» Text section
Opsware, which is only in its third year of selling software, posted revenues of $14.1 million, up 60 percent from the same period last year. This beat analysts estimates of $13.88 million.

On a GAAP basis, however, the company posted a net loss of $3.9 million, or 4 cents a share, although this included charges related to its acquisitions of Tangram Enterprise Solutions and Rendition Networks (see Opsware Acquires Tangram and Opsware Opens Its Wallet). These figures were worse than the same period last year, when Opsware reported a net loss of $800,000, or 1 cent per share, and were also below analysts’ estimates of 2 cents (see Opsware Reports Q2).

Overall, this represents another topsy-turvy financial quarter for Opsware, which is regarded as something of a trailblazer in the server automation space. However, the performance of Opsware’s stock has not always matched its technology story (see Topsy-Turvy Q1 For Opsware).

With businesses increasingly deploying complex Web-based applications, IT managers often need to tweak their data center kit to provide additional capacity. Reconfiguring each server individually is costly and time-consuming, hence the move towards software that can make these changes automatically.But Opsware is up against established vendors such as IBM Corp. (NYSE: IBM) and Veritas Software Corp. (Nasdaq: VRTS), not to mention privately held specialist vendors like BladeLogic Inc. (see Opsware vs IBM Battle Brews)

Ben Horowitz, Opsware CEO, admits that, as a relative newcomer, the company is still subject to a number of external pressures. “There will be some volatility in how people view the market, how they view us, and how the stock trades,” he said on a conference call last night.

» Collected data
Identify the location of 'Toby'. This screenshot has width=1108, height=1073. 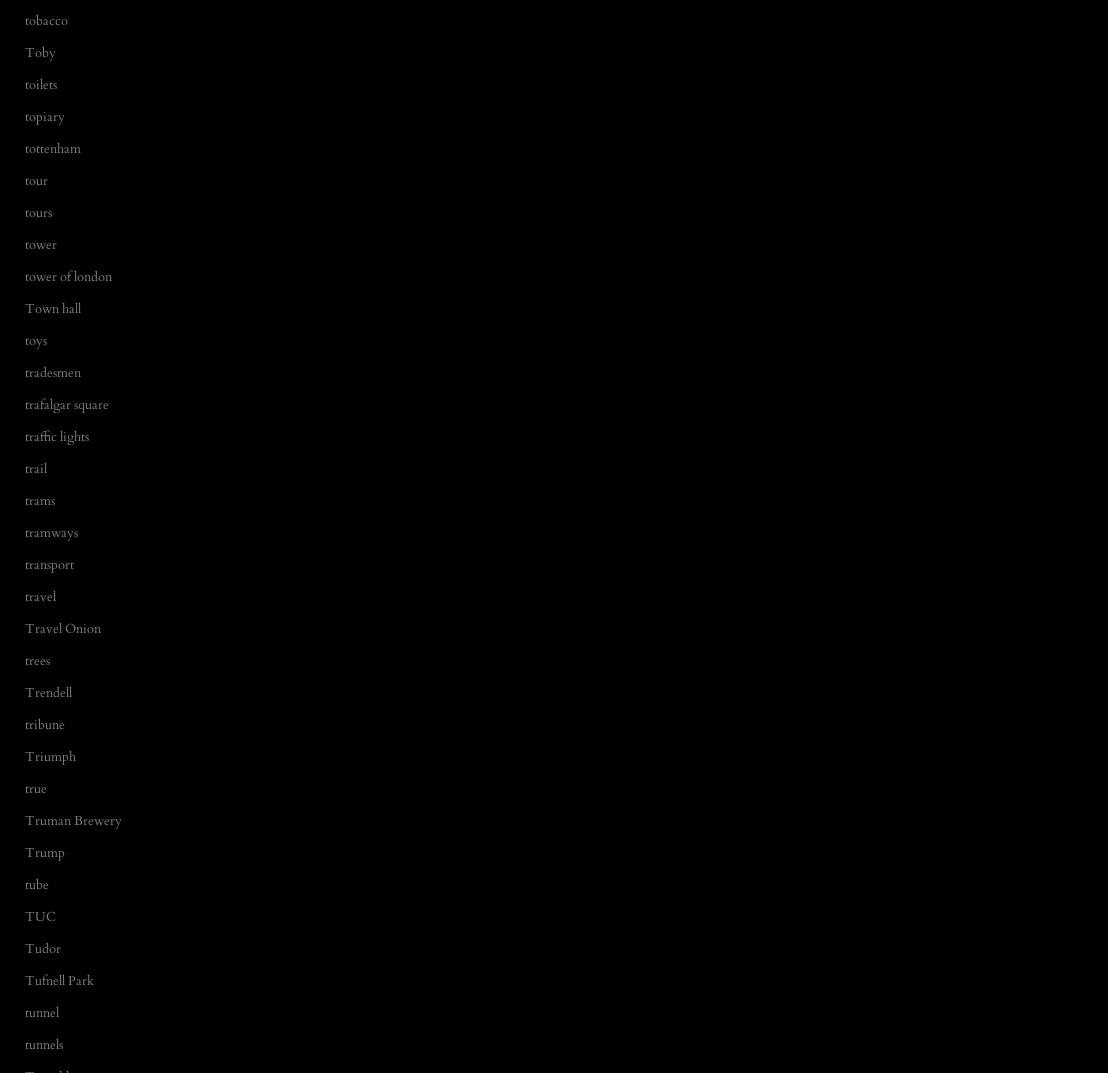
(40, 51).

» Exercise instructions
1/ In two sentences, summarize the text about Opsware's quarterly results.
2/ Continue the article about Opsware's quarterly results from its final sentence.

» Task-by-task results
1/ Opsware, which is in its third year of selling software, posted revenues of $14.1 million, up 60 percent from a year earlier and above analysts' estimates. On a GAAP basis, it had a net loss of $3.9 million, or 4 cents a share, which was worse than the year before and below estimates, and CEO Ben Horowitz acknowledged that the company faces volatility in how the market views it and how its stock trades.

2/
Nonetheless, the CEO predicted that the company will reach breakeven in the second quarter of 2006 and reeled off a list of recent customer wins. Intriguingly, this included both “a large intelligence component of the [U.S.] federal government,” and the Church of Jesus Christ of Latter Day Saints.

Horowitz explained that there is also movement on the competitive front. Veritas, he said, is “certainly distracted by the [Symantec] merger.”

Boosted by the launch of its new “Darwin” server automation software, Opsware has also replaced a BladeLogic deployment at Time Warner Cable, according to the CEO (see Opsware Launches Next-Gen SAS). “We were able to get in and displace BladeLogic and get a nice piece of business."Horowitz, however, was coy about Opsware’s M&A aspirations, admitting that the company does not have any acquisitions planned at the moment. But, he added, “We are always looking at the market and seeing what is available.”